Wednesday, October 20, 2010

Gallery Artist Larry Towell's "Dwellings" Review In The Toronto Star

If these walls could talk . . .
Larry Towell documents disaster by leaving people out of the frame

By Murray Whyte

Larry Towell has made a prominent career wringing beauty from despair, though that’s only part of his mission. In fact, it’s very nearly a byproduct, the happenstance result of his resolute commitment to human rights causes the world over.

The results, generally speaking, are not what one would typically expect of so-called “hot zone” photography, where thousands of pictures of the same events tend to have a wearying sameness. Towell photographs in weeks and months, not minutes or hours. He spends time in people’s homes, working slowly not to capture tragic flashpoints, but the churn of daily life that happens between them. Conflict photography chronicles ruptures in humanity; Towell works to unearth humanity from that sudden, consuming despair. The results are intimate, not remote, often disarmingly personal in the swirl of faceless disasters.

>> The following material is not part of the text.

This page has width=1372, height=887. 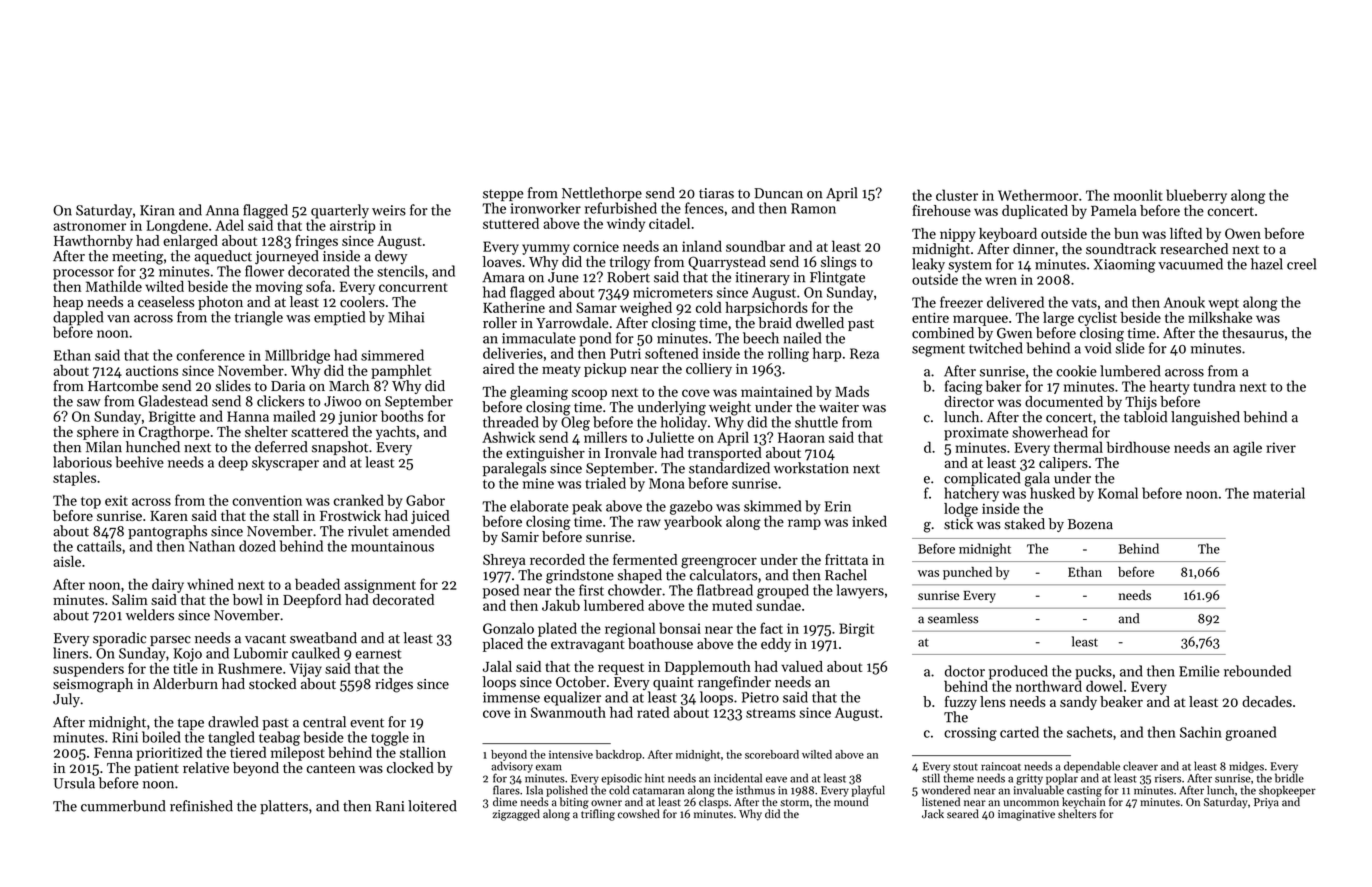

Nowhere is that more clear than in Dwellings, the show of Towell’s photographs that opened at the Stephen Bulger Gallery this week. As the title suggests, it reveals a vital part of Towell’s M.O. In the Jenin refugee camp in the West Bank — denounced by the United Nations in 2002 as “horrific beyond belief” — Towell spent weeks sleeping on concrete floors with refugee families. For a project about the persistence of AIDS in poor black South African populations, he stayed in the ramshackle townships.

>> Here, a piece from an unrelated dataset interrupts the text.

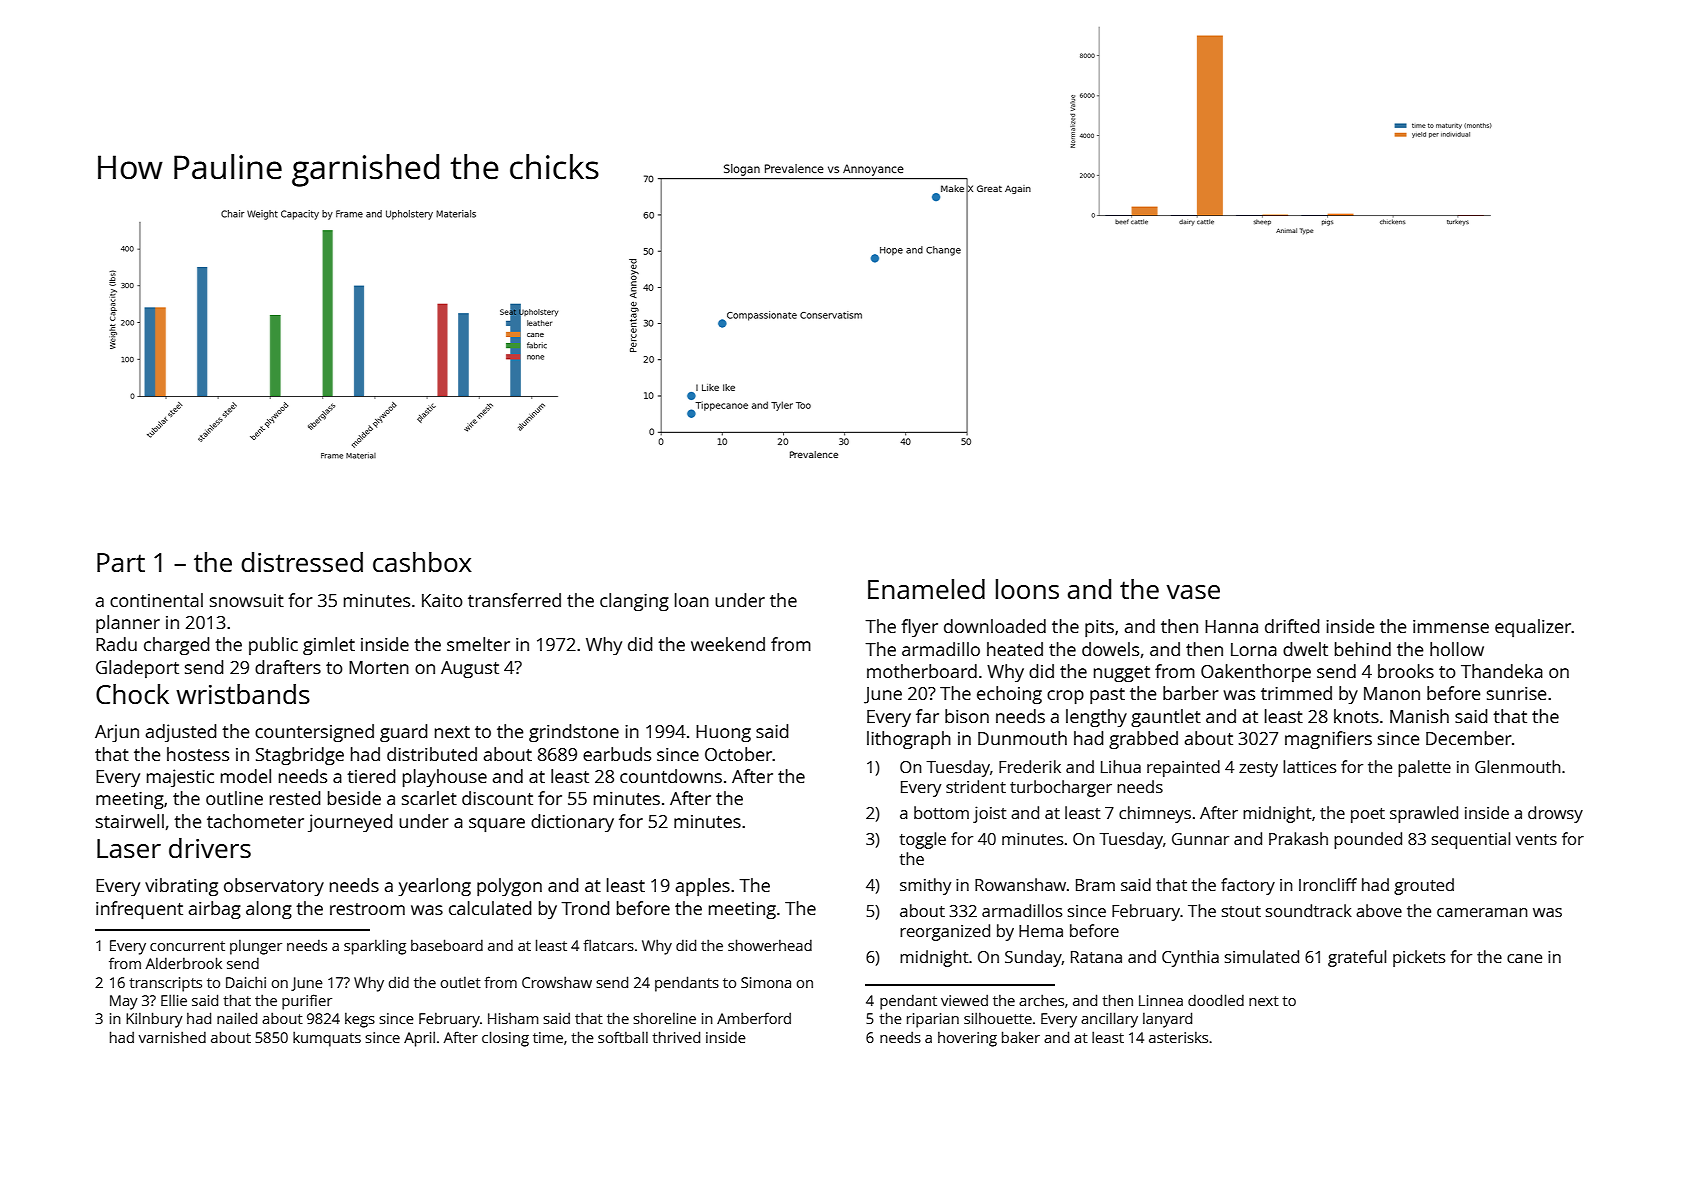 The width and height of the image is (1686, 1192). I want to click on Lorna, so click(1254, 649).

Towell is likely the most celebrated Canadian documentary photographer ever, as his membership in the prestigious Magnum Agency will indicate. (He was also the winner of the inaugural 30,000 euro Henri Cartier Bresson prize in 2003, named for one of the agency’s founders, and a seminal war photographer himself.)

The pictures in Dwellings are culled from several projects and places around the world, but what unifies them is a pervading absence. Unlike the vast majority of Towell’s pictures, they’re notably unpeopled, and rendered ghostly ambiguous by it. Some have a silently spellbinding materiality: A blackened concrete wall, shot close up and pock-marked by bullets, is a study in contrast — the smooth dark of the wall, the powdery silt-grey of the pocks — and geometry, as the bullet holes arrange themselves in an imperfect grid around an equally flawed square.